Anomali Kesetiakawanan Sosial


[13.11.2012] Sekira pukul 16.40 wita kupacu sepeda motorku meninggalkan kantor bergerak menuju rumah. Begitu sampai di pertigaan jalan A. P. Pettarani dengan jalan Hertasning, lampu lalu lintas dalam keadaan merah, tandanya untuk berhenti.

Perlahan aku berhenti pas di samping kiri sebuah mobil yang dikendarai oleh sepasang suami istri yang sudah lumayan tua. Kaca mobil di bagian depan diturunkan sehingga aku bisa melihat dengan jelas wajah bapak yang mengemudikan mobil tersebut.

Tak berapa lama kami berhenti, seorang lelaki dengan badan lumayan atletis, rambut ikal sampai tengkuk, bercelana jeans, memakai baju –semacam seragam resmi karena dilengkapi sulaman nama kampus di punggung dan logo kampus di salah satu lengan baju-- sebuah kampus di bilangan jalan Rappocini mendekat ke arah bapak tua sambil menenteng sebuah dos mi instan.

Pada salah satu sisi dos, tertempel selembar kertas putih yang di atasnya terlihat tulisan ‘Sumbangan untuk bencana banjir Sulbar’ yang ditulis seadanya dengan spidol. Rupanya pemuda tadi seorang mahasiswa yang melakukan pengumpulan sumbangan di jalan.

Begitu didekati, si bapak tua refleks membuka laci dashboard mobilnya, ditemukannya sebuah koin lima ratus rupiah dan langsung dimasukkan ke dalam dos si mahasiswa yang meminta derma.

Yang membuatku tercengang dengan kejadian tersebut, bukan jumlah uang yang dimasukkan si bapak tua ke dalam dos, melainkan respon si mahasiswa penerima sumbangan itu yang membuat kaget.

Begitu koin masuk ke dalam dos, bukannya mengucapkan terima kasih, si mahasiswa justru memasang muka jutek, rokok terselip di sela bibir, matanya melirik sinis ke arah si bapak tua. Tak lama, pemuda itu memungut koin dari dos dan dengan jumawa menyerahkan ke loper koran yang berdiri tak jauh darinya.

Aku merasa ada yang salah dengan kejadian ini, begitu lampu berwarna hijau menyala, kupacu sepeda motorku dengan memikirkan dalam-dalam kejadian barusan. Aku mereka-reka suasana psikologis yang tercipta.
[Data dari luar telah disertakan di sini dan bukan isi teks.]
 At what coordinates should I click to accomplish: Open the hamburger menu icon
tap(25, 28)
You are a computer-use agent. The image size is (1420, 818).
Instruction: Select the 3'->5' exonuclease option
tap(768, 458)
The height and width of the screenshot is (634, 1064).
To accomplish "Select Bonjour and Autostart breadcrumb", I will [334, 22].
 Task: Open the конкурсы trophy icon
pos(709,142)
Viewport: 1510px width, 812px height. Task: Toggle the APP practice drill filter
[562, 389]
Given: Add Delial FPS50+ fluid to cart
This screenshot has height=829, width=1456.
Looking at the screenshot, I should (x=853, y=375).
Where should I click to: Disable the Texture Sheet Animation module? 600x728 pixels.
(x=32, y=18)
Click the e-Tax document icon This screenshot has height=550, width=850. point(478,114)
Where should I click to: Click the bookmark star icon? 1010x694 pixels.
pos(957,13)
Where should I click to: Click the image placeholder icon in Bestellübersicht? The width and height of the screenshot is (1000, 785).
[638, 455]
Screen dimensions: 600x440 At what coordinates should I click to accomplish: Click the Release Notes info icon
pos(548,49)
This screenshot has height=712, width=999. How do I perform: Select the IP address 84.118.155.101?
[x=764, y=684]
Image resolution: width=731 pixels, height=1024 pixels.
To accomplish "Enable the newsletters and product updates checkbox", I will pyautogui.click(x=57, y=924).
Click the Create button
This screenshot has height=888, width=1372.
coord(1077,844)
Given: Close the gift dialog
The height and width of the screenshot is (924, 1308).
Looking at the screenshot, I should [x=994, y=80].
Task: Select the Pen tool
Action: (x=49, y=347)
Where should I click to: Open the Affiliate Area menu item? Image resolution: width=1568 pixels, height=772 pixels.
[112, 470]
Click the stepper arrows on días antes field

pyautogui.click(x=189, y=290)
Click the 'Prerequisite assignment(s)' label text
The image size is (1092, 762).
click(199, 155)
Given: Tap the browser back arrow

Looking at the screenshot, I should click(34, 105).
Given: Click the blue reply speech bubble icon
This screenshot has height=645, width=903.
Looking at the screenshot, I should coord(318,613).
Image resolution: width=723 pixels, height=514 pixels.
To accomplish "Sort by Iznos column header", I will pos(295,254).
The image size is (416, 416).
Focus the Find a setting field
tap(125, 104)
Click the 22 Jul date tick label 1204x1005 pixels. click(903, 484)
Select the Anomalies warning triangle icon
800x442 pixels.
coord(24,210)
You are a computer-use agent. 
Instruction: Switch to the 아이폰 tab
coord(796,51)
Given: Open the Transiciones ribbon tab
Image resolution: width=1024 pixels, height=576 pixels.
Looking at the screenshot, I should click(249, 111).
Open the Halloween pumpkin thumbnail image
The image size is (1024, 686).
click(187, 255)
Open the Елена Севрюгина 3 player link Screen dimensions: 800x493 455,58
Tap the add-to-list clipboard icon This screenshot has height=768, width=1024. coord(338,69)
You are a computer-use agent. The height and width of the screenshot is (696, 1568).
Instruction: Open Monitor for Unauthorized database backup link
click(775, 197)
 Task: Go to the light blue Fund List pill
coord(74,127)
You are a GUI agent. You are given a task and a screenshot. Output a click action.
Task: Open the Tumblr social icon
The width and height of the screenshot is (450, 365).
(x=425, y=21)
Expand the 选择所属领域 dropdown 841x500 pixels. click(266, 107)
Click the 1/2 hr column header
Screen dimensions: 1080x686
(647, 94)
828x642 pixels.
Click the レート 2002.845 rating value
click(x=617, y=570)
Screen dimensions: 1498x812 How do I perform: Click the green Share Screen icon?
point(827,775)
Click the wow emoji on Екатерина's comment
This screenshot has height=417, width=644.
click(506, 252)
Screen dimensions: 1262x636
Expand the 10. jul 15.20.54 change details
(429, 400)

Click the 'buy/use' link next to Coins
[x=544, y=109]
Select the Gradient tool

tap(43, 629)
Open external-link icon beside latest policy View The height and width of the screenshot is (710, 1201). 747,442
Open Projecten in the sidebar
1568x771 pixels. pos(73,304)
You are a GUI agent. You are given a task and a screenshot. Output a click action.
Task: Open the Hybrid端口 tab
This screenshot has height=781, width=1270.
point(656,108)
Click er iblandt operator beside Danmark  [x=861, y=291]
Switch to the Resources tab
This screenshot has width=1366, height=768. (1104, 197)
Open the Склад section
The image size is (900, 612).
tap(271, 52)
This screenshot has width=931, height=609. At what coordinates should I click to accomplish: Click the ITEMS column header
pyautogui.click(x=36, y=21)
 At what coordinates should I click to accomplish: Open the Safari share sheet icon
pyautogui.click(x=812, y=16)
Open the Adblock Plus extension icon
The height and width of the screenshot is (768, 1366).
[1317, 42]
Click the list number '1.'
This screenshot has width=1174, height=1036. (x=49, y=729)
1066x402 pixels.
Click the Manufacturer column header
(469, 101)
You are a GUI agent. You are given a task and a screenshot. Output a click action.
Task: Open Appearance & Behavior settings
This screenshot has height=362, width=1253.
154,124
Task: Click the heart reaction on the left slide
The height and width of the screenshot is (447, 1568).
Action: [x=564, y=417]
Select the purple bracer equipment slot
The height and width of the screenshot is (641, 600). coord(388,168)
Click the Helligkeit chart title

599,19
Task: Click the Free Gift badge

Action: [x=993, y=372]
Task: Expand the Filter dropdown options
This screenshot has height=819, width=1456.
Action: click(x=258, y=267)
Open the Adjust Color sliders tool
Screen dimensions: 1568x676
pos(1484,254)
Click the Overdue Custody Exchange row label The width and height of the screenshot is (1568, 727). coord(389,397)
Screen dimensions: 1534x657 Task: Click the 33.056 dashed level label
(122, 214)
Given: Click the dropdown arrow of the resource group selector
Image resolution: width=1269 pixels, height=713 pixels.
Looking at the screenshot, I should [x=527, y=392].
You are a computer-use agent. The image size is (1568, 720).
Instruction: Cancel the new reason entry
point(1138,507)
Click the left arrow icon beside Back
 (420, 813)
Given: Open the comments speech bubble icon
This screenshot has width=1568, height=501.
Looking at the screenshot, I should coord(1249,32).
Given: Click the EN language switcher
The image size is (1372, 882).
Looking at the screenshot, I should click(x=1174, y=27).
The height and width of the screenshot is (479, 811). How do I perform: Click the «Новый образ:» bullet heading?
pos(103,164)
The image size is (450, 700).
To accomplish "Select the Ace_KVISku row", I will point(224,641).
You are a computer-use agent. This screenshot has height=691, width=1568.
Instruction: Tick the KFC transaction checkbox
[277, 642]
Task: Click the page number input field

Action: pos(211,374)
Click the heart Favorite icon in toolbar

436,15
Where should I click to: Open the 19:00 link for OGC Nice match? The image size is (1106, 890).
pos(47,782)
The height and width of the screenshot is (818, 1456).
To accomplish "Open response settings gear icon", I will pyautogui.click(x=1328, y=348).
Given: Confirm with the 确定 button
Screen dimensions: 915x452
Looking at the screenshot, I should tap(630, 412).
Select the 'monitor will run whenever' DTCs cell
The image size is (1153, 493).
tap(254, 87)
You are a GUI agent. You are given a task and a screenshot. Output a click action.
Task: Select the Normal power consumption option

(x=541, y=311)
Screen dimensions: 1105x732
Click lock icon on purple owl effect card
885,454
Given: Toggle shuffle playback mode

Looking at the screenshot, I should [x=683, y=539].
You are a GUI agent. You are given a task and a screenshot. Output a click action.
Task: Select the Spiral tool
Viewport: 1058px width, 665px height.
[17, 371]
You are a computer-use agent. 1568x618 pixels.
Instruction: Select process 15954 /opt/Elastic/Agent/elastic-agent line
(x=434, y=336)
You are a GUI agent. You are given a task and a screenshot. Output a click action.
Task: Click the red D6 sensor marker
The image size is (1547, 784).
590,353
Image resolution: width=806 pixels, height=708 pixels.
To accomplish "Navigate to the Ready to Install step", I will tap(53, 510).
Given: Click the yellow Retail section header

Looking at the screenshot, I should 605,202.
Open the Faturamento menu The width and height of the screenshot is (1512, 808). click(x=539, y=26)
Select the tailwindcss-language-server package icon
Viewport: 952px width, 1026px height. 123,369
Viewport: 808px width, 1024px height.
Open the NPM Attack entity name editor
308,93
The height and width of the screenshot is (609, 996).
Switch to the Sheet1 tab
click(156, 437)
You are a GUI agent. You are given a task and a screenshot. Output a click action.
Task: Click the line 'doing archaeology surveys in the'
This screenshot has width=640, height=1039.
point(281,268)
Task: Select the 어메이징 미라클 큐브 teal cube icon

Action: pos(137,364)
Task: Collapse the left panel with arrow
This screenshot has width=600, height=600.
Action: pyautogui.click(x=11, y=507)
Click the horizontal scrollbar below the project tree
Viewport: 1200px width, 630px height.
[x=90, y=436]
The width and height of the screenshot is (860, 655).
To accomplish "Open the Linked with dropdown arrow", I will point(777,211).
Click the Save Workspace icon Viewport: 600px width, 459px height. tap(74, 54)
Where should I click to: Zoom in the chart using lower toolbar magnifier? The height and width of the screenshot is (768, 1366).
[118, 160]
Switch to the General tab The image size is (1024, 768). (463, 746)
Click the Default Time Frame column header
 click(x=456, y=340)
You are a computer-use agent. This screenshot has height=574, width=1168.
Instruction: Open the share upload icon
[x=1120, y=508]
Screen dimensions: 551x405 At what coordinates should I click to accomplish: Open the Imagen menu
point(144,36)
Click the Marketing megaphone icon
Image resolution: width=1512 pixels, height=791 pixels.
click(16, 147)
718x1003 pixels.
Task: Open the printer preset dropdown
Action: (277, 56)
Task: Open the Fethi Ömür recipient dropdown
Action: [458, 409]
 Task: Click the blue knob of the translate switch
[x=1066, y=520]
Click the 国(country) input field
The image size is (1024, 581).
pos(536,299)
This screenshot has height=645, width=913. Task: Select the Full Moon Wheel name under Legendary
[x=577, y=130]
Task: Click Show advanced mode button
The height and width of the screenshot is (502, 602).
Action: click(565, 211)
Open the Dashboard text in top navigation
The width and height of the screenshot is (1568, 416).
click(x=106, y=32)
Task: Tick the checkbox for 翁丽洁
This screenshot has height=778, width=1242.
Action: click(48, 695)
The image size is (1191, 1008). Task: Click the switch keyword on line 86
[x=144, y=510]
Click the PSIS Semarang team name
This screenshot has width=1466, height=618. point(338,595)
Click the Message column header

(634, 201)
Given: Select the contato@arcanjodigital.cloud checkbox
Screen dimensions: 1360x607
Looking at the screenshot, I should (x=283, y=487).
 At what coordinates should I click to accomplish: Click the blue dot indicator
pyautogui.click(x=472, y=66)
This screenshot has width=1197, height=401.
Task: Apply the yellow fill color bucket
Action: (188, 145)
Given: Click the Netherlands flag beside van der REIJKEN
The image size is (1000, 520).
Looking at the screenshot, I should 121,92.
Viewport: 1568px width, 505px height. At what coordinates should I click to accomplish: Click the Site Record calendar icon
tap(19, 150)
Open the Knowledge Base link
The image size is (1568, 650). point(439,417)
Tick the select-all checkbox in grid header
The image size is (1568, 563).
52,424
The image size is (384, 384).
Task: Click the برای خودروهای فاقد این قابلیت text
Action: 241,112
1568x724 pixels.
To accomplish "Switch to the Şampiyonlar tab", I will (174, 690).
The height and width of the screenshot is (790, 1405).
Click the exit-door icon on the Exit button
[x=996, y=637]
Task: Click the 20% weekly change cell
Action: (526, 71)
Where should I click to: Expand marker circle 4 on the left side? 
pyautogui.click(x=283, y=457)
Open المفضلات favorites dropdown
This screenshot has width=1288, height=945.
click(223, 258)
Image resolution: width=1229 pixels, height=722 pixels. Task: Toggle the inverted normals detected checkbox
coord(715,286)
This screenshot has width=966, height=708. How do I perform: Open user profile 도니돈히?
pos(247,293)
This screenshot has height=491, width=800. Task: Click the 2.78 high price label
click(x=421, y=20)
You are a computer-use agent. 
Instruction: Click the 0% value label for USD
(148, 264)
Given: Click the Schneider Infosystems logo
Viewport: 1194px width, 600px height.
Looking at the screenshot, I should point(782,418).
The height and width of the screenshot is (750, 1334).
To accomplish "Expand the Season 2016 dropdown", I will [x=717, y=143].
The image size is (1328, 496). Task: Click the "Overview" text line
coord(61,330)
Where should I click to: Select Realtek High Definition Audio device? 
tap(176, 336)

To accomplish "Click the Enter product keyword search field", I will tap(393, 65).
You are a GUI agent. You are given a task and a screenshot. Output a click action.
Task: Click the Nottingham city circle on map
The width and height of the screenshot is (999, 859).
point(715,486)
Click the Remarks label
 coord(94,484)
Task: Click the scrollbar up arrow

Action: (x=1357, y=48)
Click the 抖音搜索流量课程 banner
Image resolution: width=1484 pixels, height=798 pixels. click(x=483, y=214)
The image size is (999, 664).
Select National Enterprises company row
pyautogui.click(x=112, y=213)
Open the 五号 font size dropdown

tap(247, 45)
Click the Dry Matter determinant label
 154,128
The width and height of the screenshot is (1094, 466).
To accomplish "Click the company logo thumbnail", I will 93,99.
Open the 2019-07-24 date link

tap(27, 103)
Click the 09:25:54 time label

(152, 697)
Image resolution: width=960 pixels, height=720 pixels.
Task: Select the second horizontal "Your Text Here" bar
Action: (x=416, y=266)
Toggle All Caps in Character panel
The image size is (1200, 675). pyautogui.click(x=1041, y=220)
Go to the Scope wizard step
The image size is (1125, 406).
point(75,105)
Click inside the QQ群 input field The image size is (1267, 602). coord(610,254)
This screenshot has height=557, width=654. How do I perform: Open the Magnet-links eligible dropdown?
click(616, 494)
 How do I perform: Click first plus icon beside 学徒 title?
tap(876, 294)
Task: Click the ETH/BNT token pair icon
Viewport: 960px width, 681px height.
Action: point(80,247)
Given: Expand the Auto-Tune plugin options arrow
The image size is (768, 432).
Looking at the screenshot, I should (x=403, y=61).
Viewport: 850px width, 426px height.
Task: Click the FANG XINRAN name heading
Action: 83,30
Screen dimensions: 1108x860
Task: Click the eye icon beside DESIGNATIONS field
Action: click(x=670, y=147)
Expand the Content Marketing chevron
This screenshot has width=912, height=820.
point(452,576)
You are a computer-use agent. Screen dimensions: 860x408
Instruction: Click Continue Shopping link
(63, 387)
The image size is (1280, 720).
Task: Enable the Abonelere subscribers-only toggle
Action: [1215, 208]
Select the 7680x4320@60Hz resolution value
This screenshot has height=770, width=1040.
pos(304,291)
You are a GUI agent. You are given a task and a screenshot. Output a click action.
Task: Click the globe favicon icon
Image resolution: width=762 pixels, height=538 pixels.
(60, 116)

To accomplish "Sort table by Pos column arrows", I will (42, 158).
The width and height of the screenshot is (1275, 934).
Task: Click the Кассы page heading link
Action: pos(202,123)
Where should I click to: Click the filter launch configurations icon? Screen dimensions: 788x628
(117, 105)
Mahasiswa yang memiliki kesetiakawanan sosial tinggi, dengan rela berpanas-panas sepanjang siang menengadahkan dos meminta derma untuk saudaranya yang kesusahan adalah sebuah sikap yang patut diapresiasi positif.

Sumbangan dari pengguna jalan juga menunjukkan jalinan kesetiakawanan sosial yang terbangun dari masyarakat kita. Kesetiakawanan yang lahir dari hati yang tulus dan ikhlas, tanpa harus tahu, kenal dan karib dengan penerima dermanya nanti.

Di sana juga ada kesalingpercayaan antar sesama, kepercayaan pengguna jalan kepada para mahasiswa yang berperan sebagai katalisator tersalurnya sumbangan tidak akan melakukan penyelewengan.

Namun peristiwa sore ini, peristiwa yang melibatkan seorang bapak tua, seorang mahasiswa berbadan atletis berambut ikal, seorang loper koran, dan sebuah koin lima ratus rupiah, membuat saya bertanya, apakah kesetiakawanan sosial yang selama ini aku percayai ada, tak lebih dari sekedar topeng.

Topeng untuk menutupi kebejatan kita masing-masing yang sudah semakin individualis dan intoleran terhadap perbedaan. Topeng untuk menutupi bopeng di muka kemanusiaan kita yang kian carut-marut dan tanpa perasaan.

Tentu saja, aku tak berhak menghakimi jumlah derma yang disodorkan si bapak tua –sebesar lima ratus rupiah, karena mungkin sampai di situ titik keihklasannya memberi toleransi. Atau mungkin ada alasan lain? Entahlah.

Yang kusesalkan adalah sikap si mahasiswa, apa hak yang dimilikinya untuk mengalihkan sumbangan si bapak tua yang diniatkan untuk korban bencana banjir di Sulbar ke seorang loper koran? Apa hak dia menghakimi si bapak hanya karena jumlah sumbangannya kecil?

Tapi sudahlah, aku juga toh tak memiliki hak untuk melakukan audit terhadap sumbangan yang masuk dan tersampaikan. Meskipun aku juga tetap bertanya-tanya, bagaimana cara mengukur akuntabilitas proses berderma dengan cara seperti itu?

Jadi mari kita memasang topeng masing-masing; mahasiswa menjalankan peran sebagai pihak yang paling cepat tanggap dalam merespon bencana dengan berbagai tindak kepedulian, pengguna jalan menjadi pihak yang dengan setia berderma melalui dos-dos yang disodorkan mahasiswa di jalan-jalan.

Dan kesetiakawanan sosial yang penuh anomali ini bisa berjalan dengan baik dan membuat kita semua merasa terhormat dan bermartabat sebagai manusia yang tetap memelihara sisi-sisi kemanusiaan dan kepedulian terhadap sesama.